Write out again, unchanged, the line that has "Image resolution: width=1258" and each following line through the end of the entries below; leave pictures out.
*** DATA LISTING Section Begins ***
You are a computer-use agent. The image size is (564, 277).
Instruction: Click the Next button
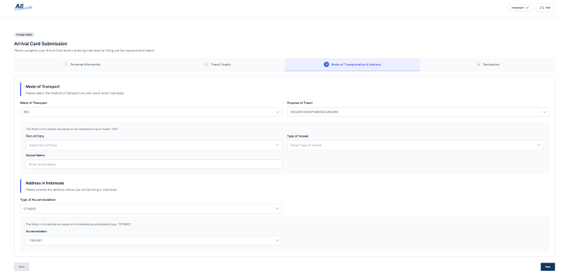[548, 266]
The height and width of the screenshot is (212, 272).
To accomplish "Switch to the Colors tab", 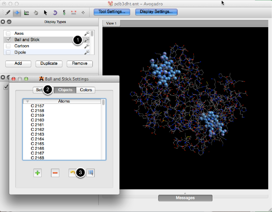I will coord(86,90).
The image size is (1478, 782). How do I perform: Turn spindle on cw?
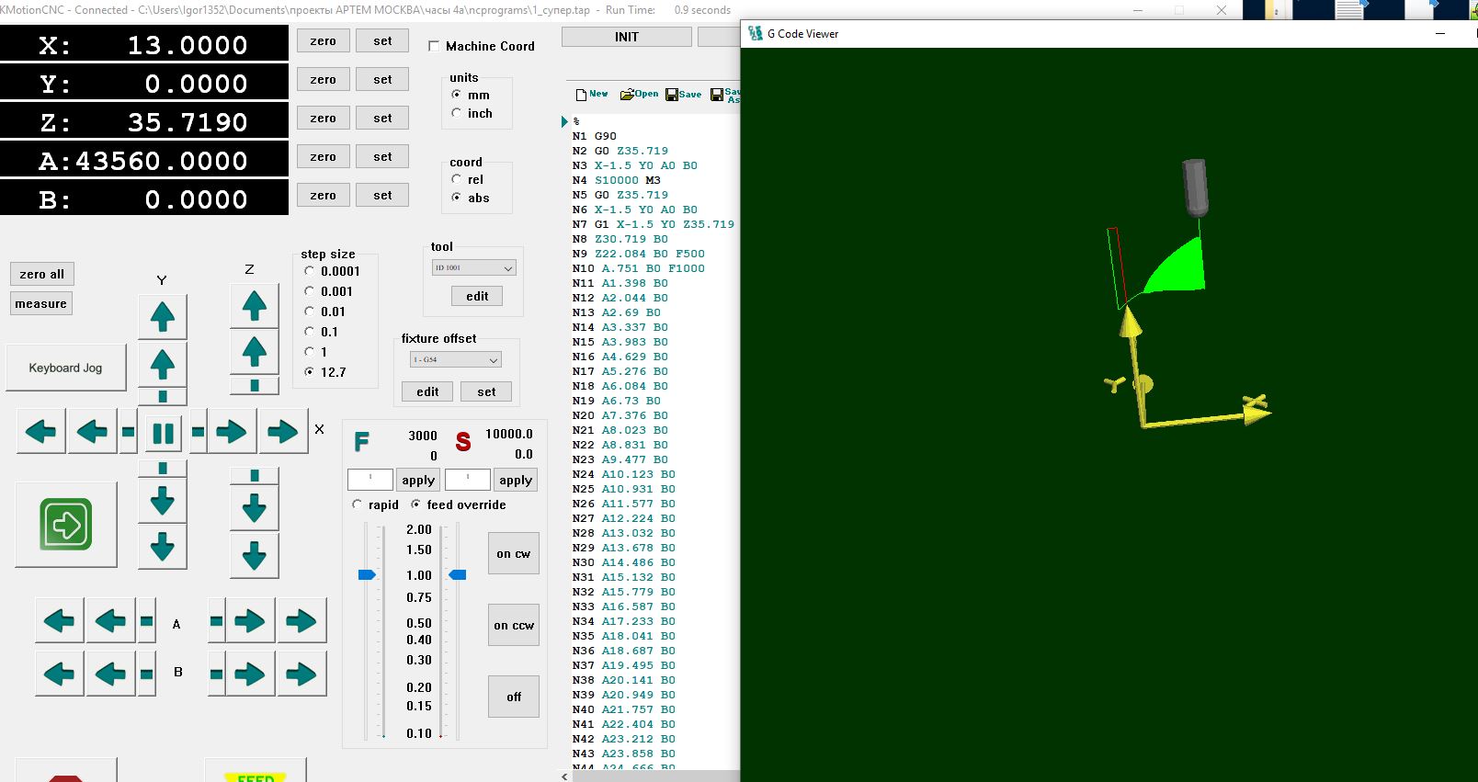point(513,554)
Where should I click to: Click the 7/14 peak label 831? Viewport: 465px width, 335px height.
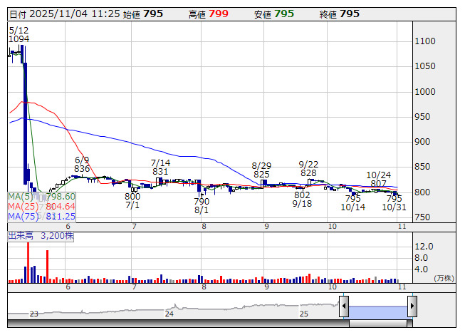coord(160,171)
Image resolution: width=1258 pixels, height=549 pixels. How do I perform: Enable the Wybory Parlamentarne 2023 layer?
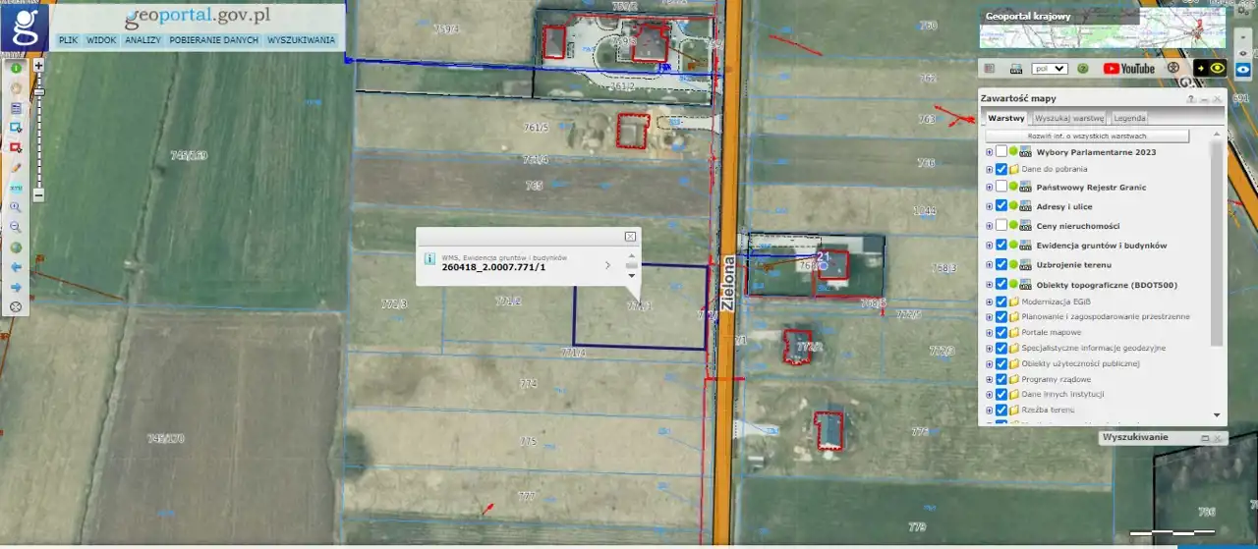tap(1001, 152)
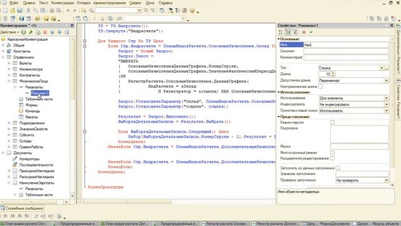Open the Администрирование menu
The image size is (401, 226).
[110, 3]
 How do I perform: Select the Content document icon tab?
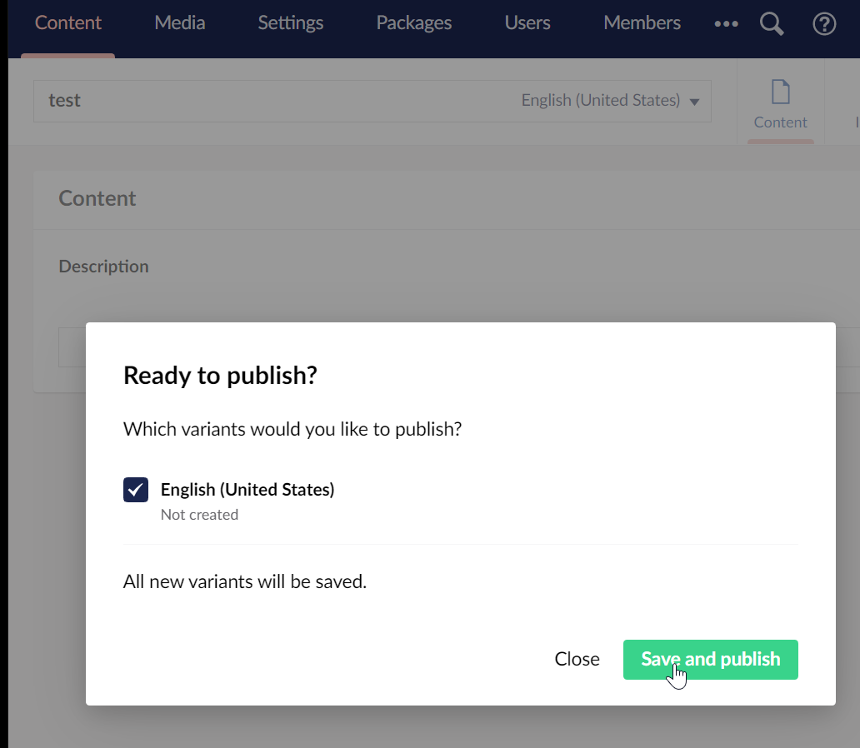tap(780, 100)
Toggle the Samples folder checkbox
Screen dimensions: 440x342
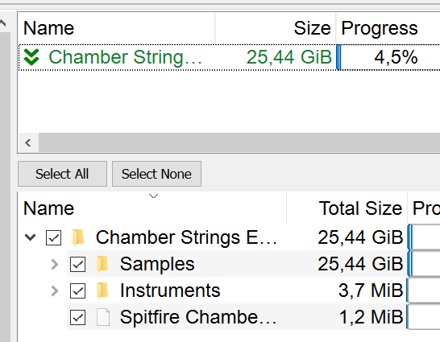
*** DATA LISTING Section Ends ***
■ EXERCISE SOLUTION ■
Image resolution: width=1258 pixels, height=549 pixels. How do I perform: Enable the Wybory Parlamentarne 2023 layer?
tap(1001, 152)
Open the Администрирование menu
The image size is (401, 226).
[110, 3]
 How do I perform: Select the Content document icon tab?
tap(780, 100)
Toggle the Samples folder checkbox
Screen dimensions: 440x342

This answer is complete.